Your answer should be the lines from the start of the records through the line with "Task: Switch to the Actualités tab", copied word for word.

** Records shown follows **

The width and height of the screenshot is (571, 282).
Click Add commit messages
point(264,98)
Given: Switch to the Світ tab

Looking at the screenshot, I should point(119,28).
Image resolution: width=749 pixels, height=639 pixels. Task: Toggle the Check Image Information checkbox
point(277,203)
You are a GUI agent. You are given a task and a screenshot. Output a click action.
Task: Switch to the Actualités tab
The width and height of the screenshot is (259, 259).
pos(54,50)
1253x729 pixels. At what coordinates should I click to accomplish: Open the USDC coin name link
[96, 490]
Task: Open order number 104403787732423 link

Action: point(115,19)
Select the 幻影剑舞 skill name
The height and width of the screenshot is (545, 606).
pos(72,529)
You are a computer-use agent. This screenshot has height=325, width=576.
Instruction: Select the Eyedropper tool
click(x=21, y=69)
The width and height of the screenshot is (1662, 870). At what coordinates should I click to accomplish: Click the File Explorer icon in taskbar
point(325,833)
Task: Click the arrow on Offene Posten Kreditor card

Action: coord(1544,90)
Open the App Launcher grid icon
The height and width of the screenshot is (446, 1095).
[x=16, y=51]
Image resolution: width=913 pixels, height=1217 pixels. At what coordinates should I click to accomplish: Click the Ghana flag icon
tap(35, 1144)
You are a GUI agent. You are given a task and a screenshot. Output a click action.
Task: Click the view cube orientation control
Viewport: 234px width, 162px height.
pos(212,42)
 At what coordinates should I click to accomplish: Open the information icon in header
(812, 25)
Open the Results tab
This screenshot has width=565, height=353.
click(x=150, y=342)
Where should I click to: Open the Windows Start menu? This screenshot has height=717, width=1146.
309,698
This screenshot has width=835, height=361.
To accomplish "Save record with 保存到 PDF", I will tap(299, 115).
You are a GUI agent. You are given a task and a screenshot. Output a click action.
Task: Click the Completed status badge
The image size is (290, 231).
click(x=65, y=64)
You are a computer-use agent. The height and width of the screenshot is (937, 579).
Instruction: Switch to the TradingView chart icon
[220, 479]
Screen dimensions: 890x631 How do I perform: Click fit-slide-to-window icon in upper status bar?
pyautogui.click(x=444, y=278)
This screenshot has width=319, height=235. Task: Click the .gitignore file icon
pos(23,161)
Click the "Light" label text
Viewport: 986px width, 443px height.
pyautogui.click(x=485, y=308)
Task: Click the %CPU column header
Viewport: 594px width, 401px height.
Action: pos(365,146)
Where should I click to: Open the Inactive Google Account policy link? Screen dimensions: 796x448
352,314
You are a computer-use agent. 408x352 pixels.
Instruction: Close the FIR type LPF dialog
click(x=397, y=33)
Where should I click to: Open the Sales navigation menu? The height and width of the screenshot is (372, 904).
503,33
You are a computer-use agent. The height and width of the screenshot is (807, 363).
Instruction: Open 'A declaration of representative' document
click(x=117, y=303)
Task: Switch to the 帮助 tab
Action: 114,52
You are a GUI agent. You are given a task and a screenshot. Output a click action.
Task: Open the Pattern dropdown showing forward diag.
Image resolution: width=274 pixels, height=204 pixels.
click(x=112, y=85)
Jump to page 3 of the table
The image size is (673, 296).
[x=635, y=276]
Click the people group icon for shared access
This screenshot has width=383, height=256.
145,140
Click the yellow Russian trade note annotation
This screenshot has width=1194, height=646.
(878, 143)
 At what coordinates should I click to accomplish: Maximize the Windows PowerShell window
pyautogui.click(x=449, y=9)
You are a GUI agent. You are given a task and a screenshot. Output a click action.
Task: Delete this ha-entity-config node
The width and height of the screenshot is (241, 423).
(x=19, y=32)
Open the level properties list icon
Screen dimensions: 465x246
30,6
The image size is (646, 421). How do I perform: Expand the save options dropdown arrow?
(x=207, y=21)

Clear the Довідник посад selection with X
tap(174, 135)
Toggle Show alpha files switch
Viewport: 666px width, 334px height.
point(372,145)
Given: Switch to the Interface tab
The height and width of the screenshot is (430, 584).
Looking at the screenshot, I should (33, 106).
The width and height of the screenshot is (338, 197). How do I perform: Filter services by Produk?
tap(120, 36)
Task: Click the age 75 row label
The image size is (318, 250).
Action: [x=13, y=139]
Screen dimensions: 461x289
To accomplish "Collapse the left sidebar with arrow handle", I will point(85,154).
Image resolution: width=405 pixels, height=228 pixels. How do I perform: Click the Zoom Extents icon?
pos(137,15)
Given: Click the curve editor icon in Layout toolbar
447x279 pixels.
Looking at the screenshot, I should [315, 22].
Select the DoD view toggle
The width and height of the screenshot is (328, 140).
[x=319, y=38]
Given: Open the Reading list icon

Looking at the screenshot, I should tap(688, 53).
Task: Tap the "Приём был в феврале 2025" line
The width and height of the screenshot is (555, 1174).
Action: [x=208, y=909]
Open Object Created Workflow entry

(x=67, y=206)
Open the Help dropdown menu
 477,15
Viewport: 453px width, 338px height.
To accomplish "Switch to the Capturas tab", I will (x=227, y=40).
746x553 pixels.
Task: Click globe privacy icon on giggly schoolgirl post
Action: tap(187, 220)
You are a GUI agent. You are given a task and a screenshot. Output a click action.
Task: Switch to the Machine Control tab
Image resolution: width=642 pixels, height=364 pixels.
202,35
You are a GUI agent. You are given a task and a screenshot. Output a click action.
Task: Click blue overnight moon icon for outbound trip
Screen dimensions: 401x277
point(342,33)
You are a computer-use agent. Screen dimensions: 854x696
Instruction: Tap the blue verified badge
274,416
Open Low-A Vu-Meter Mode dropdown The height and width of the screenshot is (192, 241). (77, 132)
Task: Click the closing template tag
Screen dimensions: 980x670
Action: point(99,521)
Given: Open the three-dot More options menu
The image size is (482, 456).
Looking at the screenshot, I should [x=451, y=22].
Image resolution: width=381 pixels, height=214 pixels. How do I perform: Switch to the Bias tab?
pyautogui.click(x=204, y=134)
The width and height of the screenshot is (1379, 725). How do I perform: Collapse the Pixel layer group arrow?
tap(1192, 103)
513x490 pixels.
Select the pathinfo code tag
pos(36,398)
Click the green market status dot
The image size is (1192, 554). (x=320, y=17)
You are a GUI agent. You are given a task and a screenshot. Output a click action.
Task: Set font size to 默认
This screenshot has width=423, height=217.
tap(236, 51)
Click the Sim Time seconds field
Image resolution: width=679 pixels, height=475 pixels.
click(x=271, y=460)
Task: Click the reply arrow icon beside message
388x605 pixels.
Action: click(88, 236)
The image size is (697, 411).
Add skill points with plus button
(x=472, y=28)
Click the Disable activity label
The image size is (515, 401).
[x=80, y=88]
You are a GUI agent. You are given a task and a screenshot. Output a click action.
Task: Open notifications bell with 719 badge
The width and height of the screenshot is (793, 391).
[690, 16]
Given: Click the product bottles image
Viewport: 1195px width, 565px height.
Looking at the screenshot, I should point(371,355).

** End of Records shown **

### Result below
The width and height of the screenshot is (571, 282).
Click Add commit messages
point(264,98)
Given: Switch to the Світ tab

Looking at the screenshot, I should point(119,28).
Image resolution: width=749 pixels, height=639 pixels. Task: Toggle the Check Image Information checkbox
point(277,203)
You are a GUI agent. You are given a task and a screenshot. Output a click action.
Task: Switch to the Actualités tab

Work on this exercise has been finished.